SHORT TASK A »
In the records starting at the line that contains "Click the 배송구분 택배배송 line" and ending at the line that contains "[x=708, y=110]", replace "Instruction" with "Command" and give those lines again with nothing else changed.

EXCERPT TO READ »
In zero-sum
two-player games a single number, i.e. the amount won by the
first player, and therefore the amount lost by the second player (or vice
versa), determines the payoff. If it is a finite game, its normal form is a matrix of payoffs, such as that shown below
(Owen 1992).
1 3
5
2* 4
3
0 1 -3
The entry with
a star is a 'saddle point' (see below).
Here each row
corresponds to the strategies of player I, and each column to those of player
II. Suppose player I chooses a strategy corresponding to row 2. The payoffs are
2, 4, or 3, depending on the strategy chosen by player 2. Thus, player I can be
certain of winning at least 2 units. By contrast, if player I chooses row 1,
what he can win at least is 1 unit. Similarly, if he chooses row 3, what he can
win at the most is 1 unit, or he may lose as much as 3 units. Thus row-2
strategy is his 'maximin strategy' (it maximizes his minimum
winnings), and is called the security
level of this player. The security level of a player is the largest amount
he can be sure of winning, no matter what games the other player plays.

RECORDED DATA »
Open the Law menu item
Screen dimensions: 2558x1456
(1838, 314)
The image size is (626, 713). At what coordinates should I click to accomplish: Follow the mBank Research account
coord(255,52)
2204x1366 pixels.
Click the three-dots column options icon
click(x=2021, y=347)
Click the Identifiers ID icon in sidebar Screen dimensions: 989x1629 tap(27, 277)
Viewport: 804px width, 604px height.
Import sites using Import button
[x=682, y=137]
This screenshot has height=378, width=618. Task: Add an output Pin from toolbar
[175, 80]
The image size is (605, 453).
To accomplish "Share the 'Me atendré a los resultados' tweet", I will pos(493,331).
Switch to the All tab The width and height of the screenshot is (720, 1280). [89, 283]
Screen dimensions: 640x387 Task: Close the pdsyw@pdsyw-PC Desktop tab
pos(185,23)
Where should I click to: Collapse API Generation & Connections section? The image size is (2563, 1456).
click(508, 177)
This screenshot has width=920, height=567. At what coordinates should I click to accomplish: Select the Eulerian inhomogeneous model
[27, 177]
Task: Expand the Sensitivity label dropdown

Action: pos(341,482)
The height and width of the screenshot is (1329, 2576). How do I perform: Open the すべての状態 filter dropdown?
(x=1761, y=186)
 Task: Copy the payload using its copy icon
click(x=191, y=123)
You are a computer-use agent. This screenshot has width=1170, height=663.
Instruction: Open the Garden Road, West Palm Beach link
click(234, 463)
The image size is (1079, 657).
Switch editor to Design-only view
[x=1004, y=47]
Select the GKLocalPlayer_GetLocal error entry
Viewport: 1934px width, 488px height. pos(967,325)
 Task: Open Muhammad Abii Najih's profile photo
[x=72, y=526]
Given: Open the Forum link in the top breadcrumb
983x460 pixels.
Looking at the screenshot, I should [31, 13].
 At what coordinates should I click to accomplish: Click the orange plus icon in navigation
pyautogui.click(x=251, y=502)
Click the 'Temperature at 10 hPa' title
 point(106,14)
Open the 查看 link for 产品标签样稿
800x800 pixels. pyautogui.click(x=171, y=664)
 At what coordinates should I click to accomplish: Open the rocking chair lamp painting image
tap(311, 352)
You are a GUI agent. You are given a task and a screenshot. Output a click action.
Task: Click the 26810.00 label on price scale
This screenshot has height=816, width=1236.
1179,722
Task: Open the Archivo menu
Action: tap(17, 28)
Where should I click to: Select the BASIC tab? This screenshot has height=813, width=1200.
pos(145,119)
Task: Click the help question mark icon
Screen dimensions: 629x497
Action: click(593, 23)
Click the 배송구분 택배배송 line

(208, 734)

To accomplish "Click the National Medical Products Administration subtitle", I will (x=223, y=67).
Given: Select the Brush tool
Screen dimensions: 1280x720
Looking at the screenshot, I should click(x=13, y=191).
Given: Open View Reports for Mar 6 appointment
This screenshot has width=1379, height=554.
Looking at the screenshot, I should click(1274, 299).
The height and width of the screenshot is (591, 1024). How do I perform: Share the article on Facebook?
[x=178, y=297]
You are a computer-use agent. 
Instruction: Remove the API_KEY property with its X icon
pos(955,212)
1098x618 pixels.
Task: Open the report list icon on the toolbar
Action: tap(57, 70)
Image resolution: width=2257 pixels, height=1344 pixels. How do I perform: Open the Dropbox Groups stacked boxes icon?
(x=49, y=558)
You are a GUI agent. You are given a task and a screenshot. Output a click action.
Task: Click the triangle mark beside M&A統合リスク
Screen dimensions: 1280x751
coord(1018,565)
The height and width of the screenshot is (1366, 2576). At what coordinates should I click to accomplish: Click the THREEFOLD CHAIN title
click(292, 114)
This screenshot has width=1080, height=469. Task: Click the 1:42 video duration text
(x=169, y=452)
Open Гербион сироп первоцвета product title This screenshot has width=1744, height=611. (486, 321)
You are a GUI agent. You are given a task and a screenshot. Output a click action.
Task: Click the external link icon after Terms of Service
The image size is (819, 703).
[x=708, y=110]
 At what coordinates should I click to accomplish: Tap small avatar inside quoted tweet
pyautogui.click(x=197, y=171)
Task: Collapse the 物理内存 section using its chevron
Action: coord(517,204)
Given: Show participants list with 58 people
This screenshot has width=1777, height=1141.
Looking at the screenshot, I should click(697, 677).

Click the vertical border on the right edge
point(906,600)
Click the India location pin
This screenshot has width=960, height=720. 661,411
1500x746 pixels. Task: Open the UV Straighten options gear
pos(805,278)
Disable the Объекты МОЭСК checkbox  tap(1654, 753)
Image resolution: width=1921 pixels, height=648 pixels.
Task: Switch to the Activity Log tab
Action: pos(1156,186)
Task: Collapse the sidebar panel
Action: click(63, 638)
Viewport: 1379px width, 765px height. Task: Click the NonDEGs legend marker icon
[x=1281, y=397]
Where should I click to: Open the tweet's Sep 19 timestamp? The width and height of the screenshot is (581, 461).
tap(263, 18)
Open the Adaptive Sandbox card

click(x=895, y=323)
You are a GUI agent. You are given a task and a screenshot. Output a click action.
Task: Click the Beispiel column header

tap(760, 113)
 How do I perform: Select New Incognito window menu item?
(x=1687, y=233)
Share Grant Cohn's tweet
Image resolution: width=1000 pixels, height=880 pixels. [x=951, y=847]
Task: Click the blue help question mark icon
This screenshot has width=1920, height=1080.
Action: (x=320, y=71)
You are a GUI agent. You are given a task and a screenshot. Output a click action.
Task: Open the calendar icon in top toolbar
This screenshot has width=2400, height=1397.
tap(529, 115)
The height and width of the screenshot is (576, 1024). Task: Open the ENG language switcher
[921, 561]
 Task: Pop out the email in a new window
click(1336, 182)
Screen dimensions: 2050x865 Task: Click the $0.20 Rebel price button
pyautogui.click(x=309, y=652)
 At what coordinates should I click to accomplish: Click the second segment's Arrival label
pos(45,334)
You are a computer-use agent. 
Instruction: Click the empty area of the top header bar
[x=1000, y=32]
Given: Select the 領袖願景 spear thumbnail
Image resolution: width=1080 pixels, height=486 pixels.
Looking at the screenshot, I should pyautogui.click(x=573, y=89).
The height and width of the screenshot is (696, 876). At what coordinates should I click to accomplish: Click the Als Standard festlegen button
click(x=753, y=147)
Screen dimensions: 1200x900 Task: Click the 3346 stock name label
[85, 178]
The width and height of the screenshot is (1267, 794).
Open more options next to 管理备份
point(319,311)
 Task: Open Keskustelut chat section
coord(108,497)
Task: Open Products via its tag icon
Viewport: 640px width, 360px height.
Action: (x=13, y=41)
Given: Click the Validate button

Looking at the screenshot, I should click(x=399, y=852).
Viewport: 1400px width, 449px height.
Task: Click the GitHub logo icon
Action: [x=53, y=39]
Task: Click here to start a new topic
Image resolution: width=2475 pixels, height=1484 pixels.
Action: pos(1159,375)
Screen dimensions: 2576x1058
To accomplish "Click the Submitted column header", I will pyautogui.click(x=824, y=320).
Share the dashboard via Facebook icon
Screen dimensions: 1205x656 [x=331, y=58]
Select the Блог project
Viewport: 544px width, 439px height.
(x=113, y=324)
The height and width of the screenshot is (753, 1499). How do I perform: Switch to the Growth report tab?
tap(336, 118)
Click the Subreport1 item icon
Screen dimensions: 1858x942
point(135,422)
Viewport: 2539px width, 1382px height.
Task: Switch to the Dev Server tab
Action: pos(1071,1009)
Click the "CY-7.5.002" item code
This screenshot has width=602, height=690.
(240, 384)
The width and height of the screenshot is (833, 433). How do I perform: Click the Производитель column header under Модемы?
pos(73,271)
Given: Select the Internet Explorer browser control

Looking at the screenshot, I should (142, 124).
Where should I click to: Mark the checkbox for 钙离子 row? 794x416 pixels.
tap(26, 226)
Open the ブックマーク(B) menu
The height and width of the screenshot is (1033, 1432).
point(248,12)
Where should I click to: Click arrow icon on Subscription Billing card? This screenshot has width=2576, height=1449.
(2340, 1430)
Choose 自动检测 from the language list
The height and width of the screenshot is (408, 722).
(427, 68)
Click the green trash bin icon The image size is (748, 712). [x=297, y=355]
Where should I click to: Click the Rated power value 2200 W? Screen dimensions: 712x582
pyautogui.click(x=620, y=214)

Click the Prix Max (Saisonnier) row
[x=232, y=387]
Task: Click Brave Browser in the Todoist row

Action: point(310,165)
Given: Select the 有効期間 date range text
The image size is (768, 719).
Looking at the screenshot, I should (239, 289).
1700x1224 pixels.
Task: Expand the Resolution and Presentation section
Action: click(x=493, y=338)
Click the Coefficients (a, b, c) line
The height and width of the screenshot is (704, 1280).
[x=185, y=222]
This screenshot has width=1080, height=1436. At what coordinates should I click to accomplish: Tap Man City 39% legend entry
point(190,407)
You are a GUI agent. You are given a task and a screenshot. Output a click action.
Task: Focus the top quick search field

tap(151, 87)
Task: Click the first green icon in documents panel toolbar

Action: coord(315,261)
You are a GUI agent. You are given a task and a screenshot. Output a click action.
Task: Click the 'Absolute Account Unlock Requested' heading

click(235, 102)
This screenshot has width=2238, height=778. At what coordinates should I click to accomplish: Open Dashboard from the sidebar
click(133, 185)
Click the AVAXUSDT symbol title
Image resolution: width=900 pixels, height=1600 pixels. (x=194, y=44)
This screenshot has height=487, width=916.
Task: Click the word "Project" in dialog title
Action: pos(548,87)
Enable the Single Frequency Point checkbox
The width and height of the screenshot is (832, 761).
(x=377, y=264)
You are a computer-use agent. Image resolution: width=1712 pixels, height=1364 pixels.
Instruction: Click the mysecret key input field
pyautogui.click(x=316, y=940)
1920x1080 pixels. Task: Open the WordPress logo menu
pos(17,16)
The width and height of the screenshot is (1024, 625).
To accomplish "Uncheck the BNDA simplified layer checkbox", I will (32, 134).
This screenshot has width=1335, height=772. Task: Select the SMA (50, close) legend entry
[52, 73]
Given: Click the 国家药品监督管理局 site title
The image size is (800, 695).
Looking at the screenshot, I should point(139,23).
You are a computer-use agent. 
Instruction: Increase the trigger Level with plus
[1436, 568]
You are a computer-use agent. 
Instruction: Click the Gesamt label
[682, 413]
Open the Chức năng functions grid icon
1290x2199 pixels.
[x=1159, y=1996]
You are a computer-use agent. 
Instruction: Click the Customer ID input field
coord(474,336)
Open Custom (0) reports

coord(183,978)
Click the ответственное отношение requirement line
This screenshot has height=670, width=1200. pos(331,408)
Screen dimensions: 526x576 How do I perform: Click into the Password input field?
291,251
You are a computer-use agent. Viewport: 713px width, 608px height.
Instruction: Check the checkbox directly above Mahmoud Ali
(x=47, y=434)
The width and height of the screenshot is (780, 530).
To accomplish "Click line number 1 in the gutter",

SHORT TASK B »
Answer these questions using the passage on zero-sum games.
(i) What is the entry marked with a star called?
(ii) If player I chooses row 1, how much can he win at least?
(iii) How does the passage define the security level of a player?

EXERCISE RESPONSE A »
Click the 배송구분 택배배송 line

(208, 734)

To accomplish "Click the National Medical Products Administration subtitle", I will (x=223, y=67).
Given: Select the Brush tool
Screen dimensions: 1280x720
Looking at the screenshot, I should click(x=13, y=191).
Given: Open View Reports for Mar 6 appointment
This screenshot has width=1379, height=554.
Looking at the screenshot, I should click(1274, 299).
The height and width of the screenshot is (591, 1024). How do I perform: Share the article on Facebook?
[x=178, y=297]
You are a computer-use agent. 
Command: Remove the API_KEY property with its X icon
pos(955,212)
1098x618 pixels.
Task: Open the report list icon on the toolbar
Action: tap(57, 70)
Image resolution: width=2257 pixels, height=1344 pixels. How do I perform: Open the Dropbox Groups stacked boxes icon?
(x=49, y=558)
You are a GUI agent. You are given a task and a screenshot. Output a click action.
Task: Click the triangle mark beside M&A統合リスク
Screen dimensions: 1280x751
coord(1018,565)
The height and width of the screenshot is (1366, 2576). At what coordinates should I click to accomplish: Click the THREEFOLD CHAIN title
click(292, 114)
This screenshot has width=1080, height=469. Task: Click the 1:42 video duration text
(x=169, y=452)
Open Гербион сироп первоцвета product title This screenshot has width=1744, height=611. (486, 321)
You are a GUI agent. You are given a task and a screenshot. Output a click action.
Task: Click the external link icon after Terms of Service
The image size is (819, 703).
[x=708, y=110]

EXERCISE RESPONSE B »
(i) A 'saddle point'.
(ii) 1 unit.
(iii) The security level of a player is the largest amount he can be sure of winning, no matter what games the other player plays.